The deep learning software we used was Microsoft Cognitive Toolkit (CNTK), an open‐source deep learning toolkit with brain script. We built the framework on the personal workstation (i7‐3.4GHz, RAM64GB, GeForce GTX1080) by using development software including deep learning library (Matlab2016, CNTK version 2.3.). The neural networks are described by brain script of CNTK.

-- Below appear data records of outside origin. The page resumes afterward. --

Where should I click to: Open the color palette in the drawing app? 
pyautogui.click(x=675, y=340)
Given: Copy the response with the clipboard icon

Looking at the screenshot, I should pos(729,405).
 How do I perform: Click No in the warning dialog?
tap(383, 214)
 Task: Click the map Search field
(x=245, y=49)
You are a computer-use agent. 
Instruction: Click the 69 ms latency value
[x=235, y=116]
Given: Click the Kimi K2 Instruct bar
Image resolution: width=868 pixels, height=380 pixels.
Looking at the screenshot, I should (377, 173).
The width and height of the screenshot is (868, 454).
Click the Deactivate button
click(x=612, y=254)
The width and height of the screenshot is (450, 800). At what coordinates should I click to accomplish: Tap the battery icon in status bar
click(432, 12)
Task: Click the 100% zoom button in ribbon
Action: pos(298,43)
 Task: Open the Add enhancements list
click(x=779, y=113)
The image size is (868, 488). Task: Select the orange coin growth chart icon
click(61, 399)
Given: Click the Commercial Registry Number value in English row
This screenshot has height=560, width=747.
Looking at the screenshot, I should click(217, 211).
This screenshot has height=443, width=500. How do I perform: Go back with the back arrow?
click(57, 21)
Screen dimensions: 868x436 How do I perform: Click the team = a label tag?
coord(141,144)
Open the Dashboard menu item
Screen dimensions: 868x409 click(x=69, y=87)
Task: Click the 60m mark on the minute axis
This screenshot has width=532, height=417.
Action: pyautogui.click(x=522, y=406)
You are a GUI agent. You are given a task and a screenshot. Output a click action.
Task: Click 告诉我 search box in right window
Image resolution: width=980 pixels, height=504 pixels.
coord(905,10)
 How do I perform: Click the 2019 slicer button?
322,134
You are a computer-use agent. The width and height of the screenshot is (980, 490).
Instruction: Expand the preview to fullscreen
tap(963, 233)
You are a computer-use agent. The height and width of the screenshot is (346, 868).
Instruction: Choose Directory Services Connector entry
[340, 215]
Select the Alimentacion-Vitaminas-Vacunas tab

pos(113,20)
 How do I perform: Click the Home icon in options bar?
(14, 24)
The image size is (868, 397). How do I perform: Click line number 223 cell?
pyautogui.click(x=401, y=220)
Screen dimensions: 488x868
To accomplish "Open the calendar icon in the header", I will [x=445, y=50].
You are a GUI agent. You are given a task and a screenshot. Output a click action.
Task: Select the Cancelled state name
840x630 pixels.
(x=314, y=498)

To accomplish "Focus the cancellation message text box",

2.2.1. Preprocessing: detection of an area of a fertilized oocyte
Humans focus only on the inside of a fertilized oocyte when observing the number of pronuclei. This is because there is no necessary information to determine the number of pronuclei on the outside of the fertilized oocyte. Similarly, it is easier to improve the final performance in deep learning if the unnecessary information is not included. In this system, the minimum range of information necessary for determining the number of pronuclei is defined as the inside of the zona pellucida of the fertilized oocyte, and the range is detected in the first processing. The fertilized oocyte is detected using the circular Hough transform, a technique to detect a circle because the shape of the oocyte in the images can be approximated to a true circle in many cases.
2.2.2. Main processing
There are precedent cases in the study of counting objects using deep learning, 6 , 7 where it is common to perform the procedure of counting objects after their individual recognition. The pronuclei counted in this system have characteristics that several adjacent and overlapping pronuclei can be very often observed, as well as the pronuclei are transparent so that the other pronucleus can also be seen even if overlapping. “Individual identification of transparent and overlapping objects” is more challenging than general object recognition and may require a huge cost to determine the number of pronuclei with high precision in the traditional counting framework. However, humans are possible to intuitively grasp the number without the procedure of clearly counting as many as five objects when counting them. As with the intuitive grasp of the number by humans, this system will determine the number of pronuclei without counting. Thus, the difficult challenge of the procedure of “individual identification of transparent and overlapping objects” is no longer needed to be performed, which allows us to grasp the number of pronuclei at a lower cost. Additionally, humans may intuitively determine the number of pronuclei based on the appearance such as the connection and shapes of the outline. This system also initially detects an outline around pronuclei in the same way and the number of pronuclei is determined from the outline.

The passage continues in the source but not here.